表1 3组Nrf2和NQO1 mRNA及蛋白的相对表达量比较

注：与对照组比较，*P<0.05，**P<0.01。

2.2 JAR细胞中Nrf2蛋白的定位情况 在相同的激发强度及条件下，Nrf2在各组JAR细胞中均呈阳性表达，且胞质、胞核中皆有表达。对照组中可见绿色荧光在JAR细胞质和胞核中均匀分布；DEM组中，胞质有表达，但是胞核中表达更密集；缺氧组中绿色荧光表达变弱，且胞核中只有少量表达。

3 讨论

正常妊娠与子宫内环境的适应性改变有关，其根据胎儿必要的需求暂时改变了子宫内氧含量、代谢和免疫状态。孕早期，胎儿在相对低氧的环境中发育，即氧分压为17 mmHg(约2.4% O2)[6], 该环境能够确保足够的绒毛外滋养细胞侵袭入母体蜕膜以及适当的胎盘血管化和血管生成，以维持母体胎盘之间的正常血液循环。PE滋养细胞侵袭能力下降和子宫胎盘灌注不足导致胎盘氧化与抗氧化作用失衡，出现氧化应激。本次研究选用的JAR细胞来源于绒癌细胞，与胎盘滋养细胞有许多共同特征，1% O2条件下培养该细胞株作为PE的体外缺氧模型已经应用于多项研究[7，8]。
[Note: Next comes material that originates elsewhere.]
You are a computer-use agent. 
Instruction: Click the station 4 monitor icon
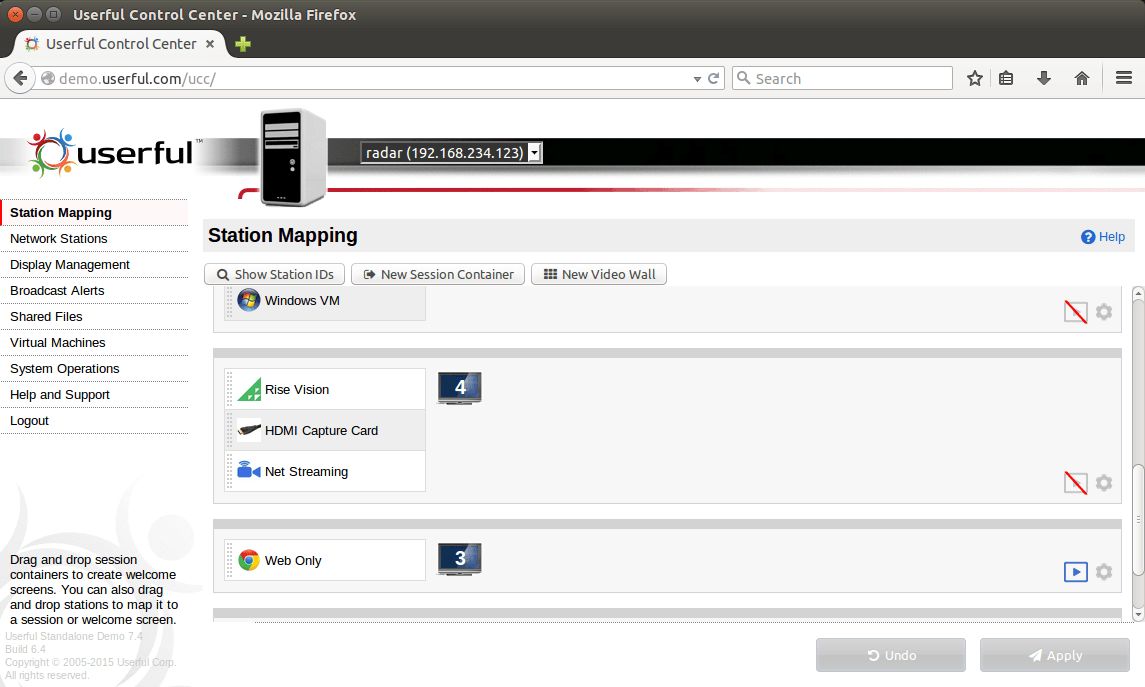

Nrf2是cap′n′collar(CNC)转录因子家族中一种强有力的转录激活因子，具有高度保守的碱性亮氨酸拉链结构，能与抗氧化反应元件(ARE)结合，在氧化应激和电应力诱导的多种细胞保护基因表达中起着重要作用。ARE是在多种Ⅱ相解毒酶及氧化-还原平衡蛋白的基因启动子中发现的一种顺式调节因子。正常情况下，Nrf2与其负性调节因子Keap1结合，后者可通过快速蛋白酶体降解而负性调节Nrf2。在氧化应激或亲电体存在情况下，Nrf2停止降解。稳定的Nrf2在胞核积聚并与小maf蛋白偶联，通过与ARE序列相互作用，激活目的基因，发挥保护细胞的作用[9]。NQO1即是其激活的目的基因之一。NQO1是一种专性双电子还原酶，是两个相互缠绕的残基单体组成的同源二聚体。作为一种氧化代谢酶，NQO1不仅可以将内源性和外源性醌类成为氢醌类，避免有毒的半醌自由基中间体的形成，还可以激活泛醌和维生素e醌构成的抗氧化剂，对抗氧化应激。另外，NQO1也可通过清除过氧化物而发挥保护细胞的作用[10]。NQO1在上皮细胞、血管内皮细胞的胞质和人体多种组织中广泛表达。本课题组已经证实重度PE患者胎盘组织中Nrf2和NQO1的表达水平低于正常胎盘组织，胎盘氧化应激增强，其原因可能是Nrf2功能被抑制，使得其目的基因NQO1活化降低，抗氧化能力减弱[4]。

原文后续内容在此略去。